There are some pretty common misconceptions about introverts and extroverts. Introversion is generally seen to equate to being quiet and shy (and often with slightly negative connotations - “not fun”) where extraversion equates to loud (with the connotation being that they’re fun). I can be fairly lively in a group - I can even get the urge to get up and show off in front of a group of people sometimes. No one is ever entirely one thing or another but these extrovert behaviours don’t make me any less of an introvert.
It’s all about how I process the world. I like to internalise. I’m more often than not deep inside in my own head rather than fully engaged in the world around me. Sometimes I chose to spend that time inside and sometimes I struggle to break free from the pattern of retreating within.
As I said above, I love spending time with my friends.

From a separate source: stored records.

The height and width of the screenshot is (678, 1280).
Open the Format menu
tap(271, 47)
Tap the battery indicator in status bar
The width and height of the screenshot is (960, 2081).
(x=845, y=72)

I am, however, equally happy spending time on my own, doing things that amuse me and me alone*. In fact, I’d go so far as to say that I need that time by myself to help keep me sane. I guess that can come across as selfish and self-absorbed and maybe it is to an extent. I have a friend who is very similar to me in a number of ways and he put it very well the other day:- “extroverts gain energy from being in the presence of others, introverts expend energy while in the presence of others”. I like that. Again, it’s not to say that one is negative and one is positive but, for me anyway, if I spend a lot of time with other people, I need time by myself to recharge.
So if there are times where I don’t seem particularly engaged, it just means that, much like an Apple product, I’ve reached my limit and need to be left plugged into the mains for a while. I’m not ignoring you.
Oh, except for you. I think you’re a bit of a prick.**
* Now, now, mind out of the gutter, please. Filthbag.
** Hey, come on, that was relatively sincere for once. I’ve got to deflate it a bit at the end somehow. We can talk about my “humour as defence mechanism” another time, OK?